C’est-à-dire que l’objet véritable de la linguistique se tient en dehors (ex-siste) de ce dont s’occupe la linguistique. Le néologisme « lalangue », désignant la linguistique, souligne que cette science refoule le langage de l’inconscient. Les linguistes sont, en quelque sorte, des malheureux, qui, comme les miroirs, peuvent réfléchir mais ne peuvent pas voir. Alors que les poètes et les psychanalystes de tous les temps parlent un même langage, même quand c’est avec des langues différentes. On peut lire à ce propos le chapitre III intitulé « contre les linguistes » dans le séminaire XVIII D’un discours qui ne serait pas du semblant, séminaire, appelé aussi le séminaire chinois : « La linguistique est insoutenable ».


Cet objet pourtant éminent, [c’est-à-dire au-dessus du niveau commun] de ce que ce soit à lui que se réduise plus légitimement qu’à tout autre la notion même aristotélicienne de sujet.

Cet objet, c’est-à-dire le langage inconscient, est-ce à quoi se réduit, plus légitiment qu’à tout autre objet du conscient, la notion aristotélicienne de sujet. Car ce n’est qu’à partir de la psychanalyse que le sujet véritable a cessé de ne relever que du conscient pour se désigner et s’affirmer, enfin, de l’inconscient. C’est à partir d’Aristote que le sujet s’est défini, de manière minimaliste, pourrait-on dire, comme ce qui a conscience de lui-même, en opposition à l’objet qui, dans sa passivité, n’aurait pas conscience d’être objet.

Cette notion de sujet conscient de lui-même traverse toute la philosophie jusqu’à nos jours. Dans la marge nous lisons :

hypothèse analytique.

*DONNÉES À ANALYSER*

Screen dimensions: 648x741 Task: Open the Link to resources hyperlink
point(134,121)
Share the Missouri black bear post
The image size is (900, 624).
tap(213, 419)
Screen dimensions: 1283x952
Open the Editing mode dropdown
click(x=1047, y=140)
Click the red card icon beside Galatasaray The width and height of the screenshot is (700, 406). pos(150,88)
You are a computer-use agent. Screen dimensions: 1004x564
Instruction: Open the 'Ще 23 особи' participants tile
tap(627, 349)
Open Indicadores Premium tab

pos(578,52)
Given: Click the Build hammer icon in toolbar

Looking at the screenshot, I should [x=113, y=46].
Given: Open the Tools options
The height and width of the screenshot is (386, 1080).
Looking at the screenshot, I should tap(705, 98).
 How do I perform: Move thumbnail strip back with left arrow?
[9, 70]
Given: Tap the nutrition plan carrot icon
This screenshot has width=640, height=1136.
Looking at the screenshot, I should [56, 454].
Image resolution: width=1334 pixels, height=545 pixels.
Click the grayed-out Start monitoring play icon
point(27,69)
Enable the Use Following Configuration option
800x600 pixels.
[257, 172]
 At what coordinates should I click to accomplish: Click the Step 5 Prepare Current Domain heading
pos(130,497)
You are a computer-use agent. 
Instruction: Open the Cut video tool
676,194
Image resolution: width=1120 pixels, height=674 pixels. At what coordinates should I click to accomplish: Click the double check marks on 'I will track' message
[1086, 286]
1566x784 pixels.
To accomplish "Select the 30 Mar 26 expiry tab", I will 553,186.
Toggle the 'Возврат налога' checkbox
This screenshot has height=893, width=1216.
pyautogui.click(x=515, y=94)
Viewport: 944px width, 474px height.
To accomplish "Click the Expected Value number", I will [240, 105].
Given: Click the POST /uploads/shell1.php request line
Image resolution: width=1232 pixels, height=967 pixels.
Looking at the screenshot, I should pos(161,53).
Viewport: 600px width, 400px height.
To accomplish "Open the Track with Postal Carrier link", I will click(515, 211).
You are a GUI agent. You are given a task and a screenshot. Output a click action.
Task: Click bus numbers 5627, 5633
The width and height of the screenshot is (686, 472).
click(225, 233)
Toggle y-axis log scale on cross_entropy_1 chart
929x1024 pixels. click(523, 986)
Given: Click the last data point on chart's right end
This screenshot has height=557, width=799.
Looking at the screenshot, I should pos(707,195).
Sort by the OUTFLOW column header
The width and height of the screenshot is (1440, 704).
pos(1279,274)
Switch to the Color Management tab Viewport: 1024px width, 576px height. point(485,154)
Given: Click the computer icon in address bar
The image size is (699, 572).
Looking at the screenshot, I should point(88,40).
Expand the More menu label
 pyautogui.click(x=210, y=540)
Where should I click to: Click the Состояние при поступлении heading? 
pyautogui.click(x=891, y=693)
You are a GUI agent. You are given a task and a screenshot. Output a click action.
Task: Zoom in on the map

*ACTIVITÉS*
1 - Relevez toutes les catégories de personnes que le texte sur la linguistique et l'inconscient désigne par un nom au pluriel.
2 - D'après le texte sur la linguistique et l'inconscient, sous quel autre nom le séminaire XVIII est-il connu ?
3 - Prolongez le texte sur la linguistique et l'inconscient à partir de sa dernière ligne.
Les entrées ci-dessus ne servent pas à ce travail.

*CORRIGÉ DES ACTIVITÉS*
1 - Les linguistes, les poètes, les psychanalystes.

2 - Le séminaire chinois.

3 -
L’hypothèse analytique c’est « le sujet de l’inconscient ». Que l’on puisse dire que le sujet est l’inconscient lui-même, le ça, avec son autonomie propre, constitue une révolution épistémologique fondamentale, comparable à celle de la physique quantique, dans la représentation du monde selon la pensée occidentale. Wo Es war soll ich Werden, résumait Freud. C’est-à-dire « là où fut ça, le sujet doit advenir. » Le ça se révèle être le véritable sujet. C’est le point central de la révolution psychanalytique occidentale. « Le sujet vrai est le sujet de l’inconscient » (Lacan, Écrits, p. 372) « […] C’est à une place excentrique (excentrique par rapport au conscient) qu’il nous faut situer le sujet de l’inconscient, si nous devons prendre au sérieux la découverte de Freud » (idem p. 11).


Ce qui permet d’instituer l’inconscient de l’ex—sistence d’un autre sujet à l’âme.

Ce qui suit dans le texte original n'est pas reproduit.